- Task goal -
Among the records, find the lines that hold the string "Bonn" and return them.

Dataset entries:
++++++++++
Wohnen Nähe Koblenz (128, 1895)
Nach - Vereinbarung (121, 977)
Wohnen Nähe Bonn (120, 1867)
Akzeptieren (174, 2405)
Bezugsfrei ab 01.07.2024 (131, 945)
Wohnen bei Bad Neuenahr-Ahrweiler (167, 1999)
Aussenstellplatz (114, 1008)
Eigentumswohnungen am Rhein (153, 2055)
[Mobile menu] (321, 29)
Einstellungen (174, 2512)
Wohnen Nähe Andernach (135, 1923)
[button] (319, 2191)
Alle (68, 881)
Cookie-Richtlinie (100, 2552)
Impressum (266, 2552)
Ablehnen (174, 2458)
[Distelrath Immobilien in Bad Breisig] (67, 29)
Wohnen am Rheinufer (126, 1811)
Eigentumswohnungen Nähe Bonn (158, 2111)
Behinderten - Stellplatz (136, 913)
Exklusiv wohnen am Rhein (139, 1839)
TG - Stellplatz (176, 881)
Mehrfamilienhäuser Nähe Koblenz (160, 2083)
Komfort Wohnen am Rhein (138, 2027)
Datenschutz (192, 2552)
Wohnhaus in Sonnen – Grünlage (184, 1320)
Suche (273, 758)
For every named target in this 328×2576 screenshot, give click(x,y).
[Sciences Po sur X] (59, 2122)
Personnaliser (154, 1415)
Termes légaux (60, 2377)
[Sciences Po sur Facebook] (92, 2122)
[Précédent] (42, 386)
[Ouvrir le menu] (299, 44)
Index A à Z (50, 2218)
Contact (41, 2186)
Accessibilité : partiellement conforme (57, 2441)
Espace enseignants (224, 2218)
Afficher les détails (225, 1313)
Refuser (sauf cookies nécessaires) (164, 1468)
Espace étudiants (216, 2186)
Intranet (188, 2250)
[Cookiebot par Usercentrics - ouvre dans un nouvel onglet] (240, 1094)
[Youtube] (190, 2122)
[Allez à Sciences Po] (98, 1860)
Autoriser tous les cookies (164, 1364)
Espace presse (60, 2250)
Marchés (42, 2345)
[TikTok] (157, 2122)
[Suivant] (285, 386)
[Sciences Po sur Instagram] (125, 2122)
++++++++++
- Completed task -
Wohnen Nähe Bonn (120, 1867)
Eigentumswohnungen Nähe Bonn (158, 2111)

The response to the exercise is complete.